== Input data ==

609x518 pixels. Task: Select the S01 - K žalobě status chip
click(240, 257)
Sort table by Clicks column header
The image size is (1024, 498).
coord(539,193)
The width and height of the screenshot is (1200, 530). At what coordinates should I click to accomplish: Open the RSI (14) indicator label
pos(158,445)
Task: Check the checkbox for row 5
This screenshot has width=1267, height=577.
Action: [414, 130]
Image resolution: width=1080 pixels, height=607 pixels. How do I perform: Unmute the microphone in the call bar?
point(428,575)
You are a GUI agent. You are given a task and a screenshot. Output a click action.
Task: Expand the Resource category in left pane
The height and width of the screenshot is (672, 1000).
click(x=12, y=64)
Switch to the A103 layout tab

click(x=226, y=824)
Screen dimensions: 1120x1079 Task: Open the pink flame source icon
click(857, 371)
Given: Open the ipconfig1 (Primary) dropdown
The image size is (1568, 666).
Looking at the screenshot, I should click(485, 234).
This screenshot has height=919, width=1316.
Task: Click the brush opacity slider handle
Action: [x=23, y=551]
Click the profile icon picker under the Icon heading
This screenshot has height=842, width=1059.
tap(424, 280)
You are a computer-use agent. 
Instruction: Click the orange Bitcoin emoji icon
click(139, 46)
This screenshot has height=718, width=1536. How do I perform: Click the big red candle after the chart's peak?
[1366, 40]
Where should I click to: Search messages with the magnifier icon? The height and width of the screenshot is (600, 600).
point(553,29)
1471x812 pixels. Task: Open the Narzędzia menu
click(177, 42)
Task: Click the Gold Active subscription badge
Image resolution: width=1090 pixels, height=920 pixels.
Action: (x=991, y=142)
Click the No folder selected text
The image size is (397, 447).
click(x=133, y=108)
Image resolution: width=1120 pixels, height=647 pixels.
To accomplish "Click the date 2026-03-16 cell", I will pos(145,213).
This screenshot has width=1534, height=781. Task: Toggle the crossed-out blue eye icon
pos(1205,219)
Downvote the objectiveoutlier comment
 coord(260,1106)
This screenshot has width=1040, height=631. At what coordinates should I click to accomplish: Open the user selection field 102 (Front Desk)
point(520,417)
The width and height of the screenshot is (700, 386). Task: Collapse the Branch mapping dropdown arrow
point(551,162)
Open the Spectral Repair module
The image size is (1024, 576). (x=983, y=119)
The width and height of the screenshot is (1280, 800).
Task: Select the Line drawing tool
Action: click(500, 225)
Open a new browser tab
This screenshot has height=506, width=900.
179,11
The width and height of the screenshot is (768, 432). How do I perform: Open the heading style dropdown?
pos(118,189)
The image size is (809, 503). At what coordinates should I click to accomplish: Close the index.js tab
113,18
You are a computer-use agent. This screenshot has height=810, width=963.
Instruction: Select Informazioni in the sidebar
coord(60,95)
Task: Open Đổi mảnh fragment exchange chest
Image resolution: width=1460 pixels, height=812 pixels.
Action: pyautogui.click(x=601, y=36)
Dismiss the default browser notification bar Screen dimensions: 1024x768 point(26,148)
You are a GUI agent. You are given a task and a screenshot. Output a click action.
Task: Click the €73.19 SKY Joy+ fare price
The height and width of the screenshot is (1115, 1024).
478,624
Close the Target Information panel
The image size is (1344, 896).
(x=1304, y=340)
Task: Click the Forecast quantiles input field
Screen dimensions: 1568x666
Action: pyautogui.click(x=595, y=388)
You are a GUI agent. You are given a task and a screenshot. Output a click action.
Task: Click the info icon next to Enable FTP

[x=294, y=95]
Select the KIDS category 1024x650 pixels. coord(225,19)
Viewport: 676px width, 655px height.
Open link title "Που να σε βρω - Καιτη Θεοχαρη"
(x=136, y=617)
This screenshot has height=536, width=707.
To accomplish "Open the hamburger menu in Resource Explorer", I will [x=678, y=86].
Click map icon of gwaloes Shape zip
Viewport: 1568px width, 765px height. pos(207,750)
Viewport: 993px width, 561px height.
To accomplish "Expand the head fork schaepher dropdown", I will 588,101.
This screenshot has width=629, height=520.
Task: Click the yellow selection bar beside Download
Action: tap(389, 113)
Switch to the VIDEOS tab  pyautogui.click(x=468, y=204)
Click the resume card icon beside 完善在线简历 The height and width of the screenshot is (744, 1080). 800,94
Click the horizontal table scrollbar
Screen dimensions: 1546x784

===

* [What you will do] Recast the records above as a numbered list, leaving out any blank lines.

* [Solution for this task]
1. 609x518 pixels. Task: Select the S01 - K žalobě status chip
2. click(240, 257)
3. Sort table by Clicks column header
4. The image size is (1024, 498).
5. coord(539,193)
6. The width and height of the screenshot is (1200, 530). At what coordinates should I click to accomplish: Open the RSI (14) indicator label
7. pos(158,445)
8. Task: Check the checkbox for row 5
9. This screenshot has width=1267, height=577.
10. Action: [414, 130]
11. Image resolution: width=1080 pixels, height=607 pixels. How do I perform: Unmute the microphone in the call bar?
12. point(428,575)
13. You are a GUI agent. You are given a task and a screenshot. Output a click action.
14. Task: Expand the Resource category in left pane
15. The height and width of the screenshot is (672, 1000).
16. click(x=12, y=64)
17. Switch to the A103 layout tab
18. click(x=226, y=824)
19. Screen dimensions: 1120x1079 Task: Open the pink flame source icon
20. click(857, 371)
21. Given: Open the ipconfig1 (Primary) dropdown
22. The image size is (1568, 666).
23. Looking at the screenshot, I should click(485, 234).
24. This screenshot has height=919, width=1316.
25. Task: Click the brush opacity slider handle
26. Action: [x=23, y=551]
27. Click the profile icon picker under the Icon heading
28. This screenshot has height=842, width=1059.
29. tap(424, 280)
30. You are a computer-use agent. 
31. Instruction: Click the orange Bitcoin emoji icon
32. click(139, 46)
33. This screenshot has height=718, width=1536. How do I perform: Click the big red candle after the chart's peak?
34. [1366, 40]
35. Where should I click to: Search messages with the magnifier icon? The height and width of the screenshot is (600, 600).
36. point(553,29)
37. 1471x812 pixels. Task: Open the Narzędzia menu
38. click(177, 42)
39. Task: Click the Gold Active subscription badge
40. Image resolution: width=1090 pixels, height=920 pixels.
41. Action: (x=991, y=142)
42. Click the No folder selected text
43. The image size is (397, 447).
44. click(x=133, y=108)
45. Image resolution: width=1120 pixels, height=647 pixels.
46. To accomplish "Click the date 2026-03-16 cell", I will pos(145,213).
47. This screenshot has width=1534, height=781. Task: Toggle the crossed-out blue eye icon
48. pos(1205,219)
49. Downvote the objectiveoutlier comment
50.  coord(260,1106)
51. This screenshot has width=1040, height=631. At what coordinates should I click to accomplish: Open the user selection field 102 (Front Desk)
52. point(520,417)
53. The width and height of the screenshot is (700, 386). Task: Collapse the Branch mapping dropdown arrow
54. point(551,162)
55. Open the Spectral Repair module
56. The image size is (1024, 576). (x=983, y=119)
57. The width and height of the screenshot is (1280, 800).
58. Task: Select the Line drawing tool
59. Action: click(500, 225)
60. Open a new browser tab
61. This screenshot has height=506, width=900.
62. 179,11
63. The width and height of the screenshot is (768, 432). How do I perform: Open the heading style dropdown?
64. pos(118,189)
65. The image size is (809, 503). At what coordinates should I click to accomplish: Close the index.js tab
66. 113,18
67. You are a computer-use agent. This screenshot has height=810, width=963.
68. Instruction: Select Informazioni in the sidebar
69. coord(60,95)
70. Task: Open Đổi mảnh fragment exchange chest
71. Image resolution: width=1460 pixels, height=812 pixels.
72. Action: pyautogui.click(x=601, y=36)
73. Dismiss the default browser notification bar Screen dimensions: 1024x768 point(26,148)
74. You are a GUI agent. You are given a task and a screenshot. Output a click action.
75. Task: Click the €73.19 SKY Joy+ fare price
76. The height and width of the screenshot is (1115, 1024).
77. 478,624
78. Close the Target Information panel
79. The image size is (1344, 896).
80. (x=1304, y=340)
81. Task: Click the Forecast quantiles input field
82. Screen dimensions: 1568x666
83. Action: pyautogui.click(x=595, y=388)
84. You are a GUI agent. You are given a task and a screenshot. Output a click action.
85. Task: Click the info icon next to Enable FTP
86. [x=294, y=95]
87. Select the KIDS category 1024x650 pixels. coord(225,19)
88. Viewport: 676px width, 655px height.
89. Open link title "Που να σε βρω - Καιτη Θεοχαρη"
90. (x=136, y=617)
91. This screenshot has height=536, width=707.
92. To accomplish "Open the hamburger menu in Resource Explorer", I will [x=678, y=86].
93. Click map icon of gwaloes Shape zip
94. Viewport: 1568px width, 765px height. pos(207,750)
95. Viewport: 993px width, 561px height.
96. To accomplish "Expand the head fork schaepher dropdown", I will 588,101.
97. This screenshot has width=629, height=520.
98. Task: Click the yellow selection bar beside Download
99. Action: tap(389, 113)
100. Switch to the VIDEOS tab  pyautogui.click(x=468, y=204)
101. Click the resume card icon beside 完善在线简历 The height and width of the screenshot is (744, 1080). 800,94
102. Click the horizontal table scrollbar
103. Screen dimensions: 1546x784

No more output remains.